1 Effect of UPLTM-Based Decorrelation on Feature Discovery

1.0.1 Loading the libraries

library("FRESA.CAD")
library(readxl)
library(igraph)
library(umap)
library(tsne)
library(entropy)

op <- par(no.readonly = TRUE)
pander::panderOptions('digits', 3)
pander::panderOptions('table.split.table', 400)
pander::panderOptions('keep.trailing.zeros',TRUE)

1.1 Material and Methods

Data Source https://www.ncbi.nlm.nih.gov/pmc/articles/PMC6960825/

Mohino-Herranz I, Gil-Pita R, Rosa-Zurera M, Seoane F. Activity Recognition Using Wearable Physiological Measurements: Selection of Features from a Comprehensive Literature Study. Sensors (Basel). 2019 Dec 13;19(24):0. doi: 10.3390/s19245524. PMID: 31847261; PMCID: PMC6960825.

1.2 The Data

Activitydata <- read.csv("~/GitHub/LatentBiomarkers/Data/ActivityData/data.txt", header=FALSE, stringsAsFactors=TRUE)
featNames <- read.table("~/GitHub/LatentBiomarkers/Data/ActivityData/Featurelabels.txt", quote="\"", comment.char="")
featNames <- as.character(t(featNames))
featNames <- str_replace_all(featNames,"\\(abs\\)","_A_")
featNames[duplicated(featNames)] <- paste(featNames[duplicated(featNames)],"D",sep="_")

rep_ID <- numeric(nrow(Activitydata))
ctr <- 1
for (ind in c(1:(nrow(Activitydata)-1)))
{
  rep_ID[ind] <- ctr
  if (Activitydata$V1[ind] != Activitydata$V1[ind+1]) ctr <- 0;
  ctr <- ctr + 1
}
rownames(Activitydata) <- paste(Activitydata$V1,rep_ID,sep="_")
colnames(Activitydata) <- c("ID",featNames,"class")
Activitydata$rep <- rep_ID
  
tb <- table(Activitydata$class)

classes <- c("Neu","Emo","Men","Phy")
names(classes) <- names(tb)
Activitydata$class <- classes[as.character(Activitydata$class)]
table(Activitydata$class)
#> 
#>  Emo  Men  Neu  Phy 
#> 1120 1120 1120 1120



ID_class <- paste(Activitydata$ID,Activitydata$class)
IDCLASS <- unique(ID_class)
theclass <- Activitydata$class[!duplicated(ID_class)]
theIDs <- Activitydata$ID[!duplicated(ID_class)]

ActivitydataAvg <- NULL
for (id in IDCLASS)
{
  ActivitydataAvg <- rbind(ActivitydataAvg,apply(Activitydata[ID_class==id,featNames],2,mean))
}
colnames(ActivitydataAvg) <- featNames
rownames(ActivitydataAvg) <- IDCLASS
ActivitydataAvg <- as.data.frame(ActivitydataAvg)
ActivitydataAvg$class <- theclass
ActivitydataAvg$ID <- theIDs

table(ActivitydataAvg$class)
#> 
#> Emo Men Neu Phy 
#>  40  40  40  40


ActivitydataAvg <- subset(ActivitydataAvg, class=="Men" | class=="Emo")

════

EXERCISE AIM: Write what comes next in the R walkthrough on UPLTM-based decorrelation and feature discovery, picking up after its final line of code.

COLLECTED MATERIAL:

════

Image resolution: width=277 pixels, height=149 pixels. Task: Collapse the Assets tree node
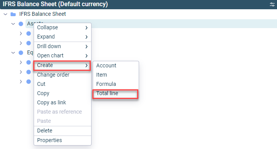coord(13,24)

════

TASK RESULT:
ActivitydataAvg$class <- 1*(ActivitydataAvg$class == "Men")
table(ActivitydataAvg$class)
#> 
#>  0  1 
#> 40 40

1.2.0.1 Standarize the names for the reporting

studyName <- "Activity"
dataframe <- ActivitydataAvg
outcome <- "class"

TopVariables <- 10
thro <- 0.80
cexheat = 0.15

1.3 Generaring the report

1.3.1 Libraries

Some libraries

library(psych)
library(whitening)
library("vioplot")
library("rpart")

1.3.2 Data specs

pander::pander(c(rows=nrow(dataframe),col=ncol(dataframe)-1))
rows col
80 534
pander::pander(table(dataframe[,outcome]))
0 1
40 40

varlist <- colnames(dataframe)
varlist <- varlist[varlist != outcome]

largeSet <- length(varlist) > 1500 

1.3.3 Scaling the data

Scaling and removing near zero variance columns and highly co-linear(r>0.99999) columns


  ### Some global cleaning
  sdiszero <- apply(dataframe,2,sd) > 1.0e-16
  dataframe <- dataframe[,sdiszero]

  varlist <- colnames(dataframe)[colnames(dataframe) != outcome]
  tokeep <- c(as.character(correlated_Remove(dataframe,varlist,thr=0.99999)),outcome)
  dataframe <- dataframe[,tokeep]

  varlist <- colnames(dataframe)
  varlist <- varlist[varlist != outcome]
  
  iscontinous <- sapply(apply(dataframe,2,unique),length) >= 5 ## Only variables with enough samples



dataframeScaled <- FRESAScale(dataframe,method="OrderLogit")$scaledData

1.4 The heatmap of the data

numsub <- nrow(dataframe)
if (numsub > 1000) numsub <- 1000


if (!largeSet)
{

  hm <- heatMaps(data=dataframeScaled[1:numsub,],
                 Outcome=outcome,
                 Scale=TRUE,
                 hCluster = "row",
                 xlab="Feature",
                 ylab="Sample",
                 srtCol=45,
                 srtRow=45,
                 cexCol=cexheat,
                 cexRow=cexheat
                 )
  par(op)
}

1.4.0.1 Correlation Matrix of the Data

The heat map of the data


if (!largeSet)
{

  par(cex=0.6,cex.main=0.85,cex.axis=0.7)
  #cormat <- Rfast::cora(as.matrix(dataframe[,varlist]),large=TRUE)
  cormat <- cor(dataframe[,varlist],method="pearson")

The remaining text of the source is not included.